• Pointing records for text and elements:
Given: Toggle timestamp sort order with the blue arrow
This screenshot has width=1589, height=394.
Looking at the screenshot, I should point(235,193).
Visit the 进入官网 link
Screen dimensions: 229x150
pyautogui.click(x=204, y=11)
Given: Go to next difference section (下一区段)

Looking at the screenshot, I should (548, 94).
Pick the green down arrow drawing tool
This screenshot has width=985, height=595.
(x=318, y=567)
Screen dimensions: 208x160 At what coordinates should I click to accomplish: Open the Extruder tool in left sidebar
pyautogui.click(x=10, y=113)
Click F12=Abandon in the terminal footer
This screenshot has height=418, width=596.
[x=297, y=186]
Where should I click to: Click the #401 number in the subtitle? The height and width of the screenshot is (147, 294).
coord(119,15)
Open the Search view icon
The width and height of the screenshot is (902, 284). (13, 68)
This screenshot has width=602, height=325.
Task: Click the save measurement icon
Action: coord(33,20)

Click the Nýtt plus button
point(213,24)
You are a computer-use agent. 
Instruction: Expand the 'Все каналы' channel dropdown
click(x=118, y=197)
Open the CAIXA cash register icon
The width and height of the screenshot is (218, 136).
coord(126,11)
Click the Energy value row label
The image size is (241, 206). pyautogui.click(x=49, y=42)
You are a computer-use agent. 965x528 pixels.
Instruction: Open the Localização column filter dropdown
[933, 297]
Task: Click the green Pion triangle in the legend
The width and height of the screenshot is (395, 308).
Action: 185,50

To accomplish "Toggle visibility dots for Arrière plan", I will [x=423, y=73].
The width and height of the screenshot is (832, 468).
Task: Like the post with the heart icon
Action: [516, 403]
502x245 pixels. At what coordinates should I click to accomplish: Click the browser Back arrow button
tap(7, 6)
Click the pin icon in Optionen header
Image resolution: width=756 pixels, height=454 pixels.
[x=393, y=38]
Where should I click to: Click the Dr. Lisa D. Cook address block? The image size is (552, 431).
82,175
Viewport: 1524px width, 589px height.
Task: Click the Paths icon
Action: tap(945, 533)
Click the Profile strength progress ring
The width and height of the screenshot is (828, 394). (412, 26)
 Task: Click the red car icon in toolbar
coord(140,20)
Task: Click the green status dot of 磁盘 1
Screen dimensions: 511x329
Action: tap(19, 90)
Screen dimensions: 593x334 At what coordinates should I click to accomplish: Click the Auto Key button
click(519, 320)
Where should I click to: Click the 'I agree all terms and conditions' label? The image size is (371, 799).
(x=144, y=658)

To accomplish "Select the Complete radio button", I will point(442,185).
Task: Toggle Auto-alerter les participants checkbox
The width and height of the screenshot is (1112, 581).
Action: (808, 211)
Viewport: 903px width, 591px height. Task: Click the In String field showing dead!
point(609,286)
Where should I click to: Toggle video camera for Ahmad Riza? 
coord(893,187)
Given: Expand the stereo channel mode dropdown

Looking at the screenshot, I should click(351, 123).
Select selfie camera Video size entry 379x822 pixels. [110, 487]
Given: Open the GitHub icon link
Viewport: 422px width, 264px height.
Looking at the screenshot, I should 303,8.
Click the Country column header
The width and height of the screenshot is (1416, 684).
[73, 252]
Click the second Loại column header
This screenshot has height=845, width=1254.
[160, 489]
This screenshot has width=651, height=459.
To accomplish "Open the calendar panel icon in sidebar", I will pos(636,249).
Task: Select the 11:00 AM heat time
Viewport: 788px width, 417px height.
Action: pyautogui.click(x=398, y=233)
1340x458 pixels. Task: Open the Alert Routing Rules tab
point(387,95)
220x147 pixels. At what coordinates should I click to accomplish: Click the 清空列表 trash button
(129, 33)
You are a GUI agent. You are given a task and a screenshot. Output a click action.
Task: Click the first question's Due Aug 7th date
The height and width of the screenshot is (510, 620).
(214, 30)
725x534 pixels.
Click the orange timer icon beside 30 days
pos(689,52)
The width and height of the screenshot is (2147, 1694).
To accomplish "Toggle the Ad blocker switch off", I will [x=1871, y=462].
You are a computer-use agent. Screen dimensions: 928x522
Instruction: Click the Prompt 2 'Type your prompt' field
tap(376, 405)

• Job:
Swap "dropdown" for "menu" in the listing, starting at its first line and ending at the line that contains "Action: 185,50", and give those lines again with nothing else changed.

• Response:
Given: Toggle timestamp sort order with the blue arrow
This screenshot has width=1589, height=394.
Looking at the screenshot, I should point(235,193).
Visit the 进入官网 link
Screen dimensions: 229x150
pyautogui.click(x=204, y=11)
Given: Go to next difference section (下一区段)

Looking at the screenshot, I should (548, 94).
Pick the green down arrow drawing tool
This screenshot has width=985, height=595.
(x=318, y=567)
Screen dimensions: 208x160 At what coordinates should I click to accomplish: Open the Extruder tool in left sidebar
pyautogui.click(x=10, y=113)
Click F12=Abandon in the terminal footer
This screenshot has height=418, width=596.
[x=297, y=186]
Where should I click to: Click the #401 number in the subtitle? The height and width of the screenshot is (147, 294).
coord(119,15)
Open the Search view icon
The width and height of the screenshot is (902, 284). (13, 68)
This screenshot has width=602, height=325.
Task: Click the save measurement icon
Action: coord(33,20)

Click the Nýtt plus button
point(213,24)
You are a computer-use agent. 
Instruction: Expand the 'Все каналы' channel menu
click(x=118, y=197)
Open the CAIXA cash register icon
The width and height of the screenshot is (218, 136).
coord(126,11)
Click the Energy value row label
The image size is (241, 206). pyautogui.click(x=49, y=42)
You are a computer-use agent. 965x528 pixels.
Instruction: Open the Localização column filter menu
[933, 297]
Task: Click the green Pion triangle in the legend
The width and height of the screenshot is (395, 308).
Action: 185,50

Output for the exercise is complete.